Background
She was born Rita Francis Cote to Alphonse and Albina Cote in Sherbrooke, Quebec, Canada, the sixth of 11 children.
She was born Rita Francis Cote to Alphonse and Albina Cote in Sherbrooke, Quebec, Canada, the sixth of 11 children.
When still a child she moved to Auburn, Maine. In 1979, Cody was inducted into the Maine Country Music Hall Of Fame. Her main singles were "Tom Tom Yodel" (hit from 1952) and "Please Throw Away The Glass".
In 1940, Betty Cody married Harold Breau, a musician who performed as Hal Lone Pine.
The couple started performing together and she adopted the stage name of Betty Cody.
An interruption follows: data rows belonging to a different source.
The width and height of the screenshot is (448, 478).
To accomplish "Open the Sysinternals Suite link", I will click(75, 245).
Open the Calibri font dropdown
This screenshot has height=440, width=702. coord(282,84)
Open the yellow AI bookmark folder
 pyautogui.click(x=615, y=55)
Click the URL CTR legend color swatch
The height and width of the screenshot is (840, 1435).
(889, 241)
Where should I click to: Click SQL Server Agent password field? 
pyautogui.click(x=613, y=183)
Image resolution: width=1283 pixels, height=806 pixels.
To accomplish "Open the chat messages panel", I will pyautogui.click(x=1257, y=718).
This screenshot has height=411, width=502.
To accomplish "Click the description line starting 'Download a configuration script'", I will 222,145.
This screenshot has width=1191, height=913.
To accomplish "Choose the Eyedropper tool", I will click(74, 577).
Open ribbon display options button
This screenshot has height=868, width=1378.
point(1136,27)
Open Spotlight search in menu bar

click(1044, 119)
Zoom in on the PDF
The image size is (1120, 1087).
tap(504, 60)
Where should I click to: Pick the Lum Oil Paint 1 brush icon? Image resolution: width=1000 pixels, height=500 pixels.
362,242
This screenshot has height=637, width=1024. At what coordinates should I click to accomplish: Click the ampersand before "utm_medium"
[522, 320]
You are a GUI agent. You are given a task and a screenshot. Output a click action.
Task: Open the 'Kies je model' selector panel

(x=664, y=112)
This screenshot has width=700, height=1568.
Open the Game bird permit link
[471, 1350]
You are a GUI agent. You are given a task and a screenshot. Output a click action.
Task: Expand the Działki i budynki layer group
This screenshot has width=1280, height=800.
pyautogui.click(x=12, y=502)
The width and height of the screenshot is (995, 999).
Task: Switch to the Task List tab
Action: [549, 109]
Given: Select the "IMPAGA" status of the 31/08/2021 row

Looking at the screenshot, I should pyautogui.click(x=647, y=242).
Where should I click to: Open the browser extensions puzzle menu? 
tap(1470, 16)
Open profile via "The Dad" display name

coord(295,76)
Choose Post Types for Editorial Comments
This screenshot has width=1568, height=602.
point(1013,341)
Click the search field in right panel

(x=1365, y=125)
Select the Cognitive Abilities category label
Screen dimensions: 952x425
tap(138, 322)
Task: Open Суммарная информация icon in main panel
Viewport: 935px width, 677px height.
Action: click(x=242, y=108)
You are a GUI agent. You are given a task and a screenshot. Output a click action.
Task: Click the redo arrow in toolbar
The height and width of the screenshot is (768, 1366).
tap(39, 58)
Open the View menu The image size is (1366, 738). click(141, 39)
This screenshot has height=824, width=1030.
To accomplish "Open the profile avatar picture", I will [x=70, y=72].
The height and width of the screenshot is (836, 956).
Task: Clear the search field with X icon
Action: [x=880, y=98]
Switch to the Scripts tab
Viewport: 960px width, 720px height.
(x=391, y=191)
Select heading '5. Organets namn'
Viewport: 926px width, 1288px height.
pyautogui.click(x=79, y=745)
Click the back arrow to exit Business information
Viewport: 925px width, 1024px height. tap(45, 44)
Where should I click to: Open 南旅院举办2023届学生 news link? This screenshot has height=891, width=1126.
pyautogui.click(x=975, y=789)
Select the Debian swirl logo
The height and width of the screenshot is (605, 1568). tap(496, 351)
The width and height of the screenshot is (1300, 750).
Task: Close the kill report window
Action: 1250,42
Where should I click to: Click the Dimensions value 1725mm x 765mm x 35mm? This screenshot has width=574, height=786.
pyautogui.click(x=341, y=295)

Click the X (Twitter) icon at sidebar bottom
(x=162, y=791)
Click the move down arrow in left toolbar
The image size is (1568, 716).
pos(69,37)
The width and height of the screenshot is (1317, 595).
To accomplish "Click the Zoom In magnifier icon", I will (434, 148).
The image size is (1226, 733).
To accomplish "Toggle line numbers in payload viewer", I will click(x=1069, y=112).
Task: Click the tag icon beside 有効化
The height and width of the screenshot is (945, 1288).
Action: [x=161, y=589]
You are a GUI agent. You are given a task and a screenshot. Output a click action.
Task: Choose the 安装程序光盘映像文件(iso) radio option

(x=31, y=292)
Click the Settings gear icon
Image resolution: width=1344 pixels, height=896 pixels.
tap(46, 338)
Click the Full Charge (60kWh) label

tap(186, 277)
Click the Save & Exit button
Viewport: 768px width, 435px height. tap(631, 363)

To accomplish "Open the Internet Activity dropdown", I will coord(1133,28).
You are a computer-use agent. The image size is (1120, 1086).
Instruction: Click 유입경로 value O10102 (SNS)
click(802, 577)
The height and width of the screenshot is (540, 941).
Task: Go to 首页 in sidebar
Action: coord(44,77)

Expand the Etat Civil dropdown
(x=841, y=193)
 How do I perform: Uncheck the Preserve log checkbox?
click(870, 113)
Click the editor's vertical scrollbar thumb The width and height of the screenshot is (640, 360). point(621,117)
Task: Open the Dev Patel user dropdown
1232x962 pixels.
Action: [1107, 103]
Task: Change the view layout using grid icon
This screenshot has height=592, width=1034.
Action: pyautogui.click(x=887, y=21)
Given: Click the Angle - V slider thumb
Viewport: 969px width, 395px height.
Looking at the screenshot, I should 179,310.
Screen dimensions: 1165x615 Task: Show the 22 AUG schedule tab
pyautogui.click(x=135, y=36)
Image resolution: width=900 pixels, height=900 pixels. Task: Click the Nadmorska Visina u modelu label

Cody signed a contract with Radio Corporation of America Records in the early 1950s.
In 1952 she had her hit in the United States. country charts with "Tom Tom Yodel". Her 1953 hit single "I Foundation Out More Than You Ever Knew" reached Number.
10 on the Billboard country chart.
Slim Andrews, the chair on the board of directors of the Maine Country Music Hall of Fame called her "the number one country singer to ever go out of the state of Maine."
Betty Cody died at age 92 in Lewiston, Maine, survived by three sons, four stepchildren, five siblings and a large extended family.